Tres estudios para una crucifixión (1962), de F. B.

             En resumen, la belleza. Una que como el Dios de G. K. Chesterton abriga el bien y el mal, lo acabado y lo inacabado, lo cerrado y lo abierto; y que los dos autores a los que nos estamos acercando aquí-y-ahora buscaron fervientemente en maniobras como soluciones, mentales y actuadas, hasta dar lugar a una obra perdurable. La misma que hoy ocupa lugares públicos, como le sucede a Rodin; o es parte de las colecciones de grandes museos como el MoMA, en el caso de Mapplethorpe. Obra de obras que transitaron tiempos clave de la historia del arte, y a las que les deben mucho como marcos configuradores, porque los artistas siempre están insertos en un instante, sea éste más ceñido o cenital, más pasajero o en fortaleza; y que nos sirven para explicar también que, como pasa-pasará con el arte del siglo XXI, la intertextualidad es la clave de bóveda del hacer de los artistas y así será a medida que la producción artística siga creciendo, aunque no podamos obviar que haya rarezas como las que reunió Hans Prinzhorn en un libro inolvidable para Paul Éluard y del que se sirvió Jean Dubuffet para refundar Lausanne. Esta es la reinvención de la fotografía a partir de la escultura que llevó a cabo el bueno de Mapplethorpe en deuda con Rodin (y también con otros, como hemos anotado). Una relectura que centra sus esfuerzos en la expresividad que Mapplethorpe buscó y encontró y que Rodin había llamado ya “movimiento”, y que los reúne en igual mesa para virtud de todos. Todos nosotros, los herederos de un hacer técnico y pasional a partes iguales.

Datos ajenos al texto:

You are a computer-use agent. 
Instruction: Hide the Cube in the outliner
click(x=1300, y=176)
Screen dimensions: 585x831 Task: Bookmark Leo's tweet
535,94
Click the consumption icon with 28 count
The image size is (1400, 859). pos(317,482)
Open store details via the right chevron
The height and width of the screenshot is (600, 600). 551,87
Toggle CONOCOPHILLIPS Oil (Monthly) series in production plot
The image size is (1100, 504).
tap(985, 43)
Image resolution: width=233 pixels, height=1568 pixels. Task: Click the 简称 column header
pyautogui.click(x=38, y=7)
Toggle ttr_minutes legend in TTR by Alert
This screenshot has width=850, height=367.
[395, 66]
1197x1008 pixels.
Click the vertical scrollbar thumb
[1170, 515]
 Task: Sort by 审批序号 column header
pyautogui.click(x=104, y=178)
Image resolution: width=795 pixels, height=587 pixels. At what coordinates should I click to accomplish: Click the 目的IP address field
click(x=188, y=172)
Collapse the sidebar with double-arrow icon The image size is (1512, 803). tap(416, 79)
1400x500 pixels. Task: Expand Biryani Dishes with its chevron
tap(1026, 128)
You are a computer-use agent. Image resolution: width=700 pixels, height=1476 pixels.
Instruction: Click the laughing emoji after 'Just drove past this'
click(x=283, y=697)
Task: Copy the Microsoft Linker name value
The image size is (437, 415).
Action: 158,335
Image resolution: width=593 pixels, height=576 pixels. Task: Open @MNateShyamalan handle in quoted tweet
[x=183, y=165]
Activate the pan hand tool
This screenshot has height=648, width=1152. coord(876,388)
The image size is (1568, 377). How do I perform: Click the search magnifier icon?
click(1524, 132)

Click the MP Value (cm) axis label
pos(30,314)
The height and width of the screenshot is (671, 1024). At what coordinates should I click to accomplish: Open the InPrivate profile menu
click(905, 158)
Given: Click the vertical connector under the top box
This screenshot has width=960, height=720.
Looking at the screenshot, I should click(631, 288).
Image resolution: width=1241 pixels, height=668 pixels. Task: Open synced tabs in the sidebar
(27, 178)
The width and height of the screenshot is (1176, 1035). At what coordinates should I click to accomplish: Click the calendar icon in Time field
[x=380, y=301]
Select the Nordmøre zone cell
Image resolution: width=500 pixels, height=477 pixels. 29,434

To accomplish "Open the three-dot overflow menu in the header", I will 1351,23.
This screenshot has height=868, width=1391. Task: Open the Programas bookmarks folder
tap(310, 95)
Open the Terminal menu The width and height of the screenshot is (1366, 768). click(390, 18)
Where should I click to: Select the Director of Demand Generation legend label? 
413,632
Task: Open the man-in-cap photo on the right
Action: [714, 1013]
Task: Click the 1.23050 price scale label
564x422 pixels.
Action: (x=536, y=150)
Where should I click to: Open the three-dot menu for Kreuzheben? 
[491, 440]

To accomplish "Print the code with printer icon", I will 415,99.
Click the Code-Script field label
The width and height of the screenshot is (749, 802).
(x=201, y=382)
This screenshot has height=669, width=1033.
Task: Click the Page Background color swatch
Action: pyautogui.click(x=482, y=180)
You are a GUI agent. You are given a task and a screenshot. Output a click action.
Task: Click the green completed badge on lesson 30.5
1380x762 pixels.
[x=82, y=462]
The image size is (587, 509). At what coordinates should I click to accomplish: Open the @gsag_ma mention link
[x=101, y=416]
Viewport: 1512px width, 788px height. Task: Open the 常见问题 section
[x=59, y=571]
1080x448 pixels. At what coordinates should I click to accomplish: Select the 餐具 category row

            Así, llegamos al final, claro camino y camino claro, e identificando ya claramente de quién es el trabajo de cada quién sin notas al pie, pese a sus diferencias o matices. El escultor animó la vida, y el fotógrafo la situó. Queda terminar con la espera de la sensualidad, para ser devueltos a la existencia de forma mejor. Gesto y perfección, roca dura y cosa aún-por-hacer. ¿Quién no quisiera estar aquí? ¿Qué deseo falta? Ninguno, porque el esplendor de estos artistas viene a retomar la idea de un arte apolíneo y dionisíaco, si empleamos la jerga de Nietzsche, a partes iguales. El equilibrio más difícil, la tentativa última. Y sin mascaradas, como pasa cuando uno visita Atenas en 2025 y se pierde por los mercados de Monastiraki. Con ojos y manos que no se esconden, y que no producen: crean. O creaban, todavía, cuando crear era posible. Ya sea desde un bloque o con afiladísima atención, sinónimo máximo del milagro. Me voy a dar una vuelta. Encontré, en estos dos, un arte que pudiéramos amar. Gracias, muchas gracias.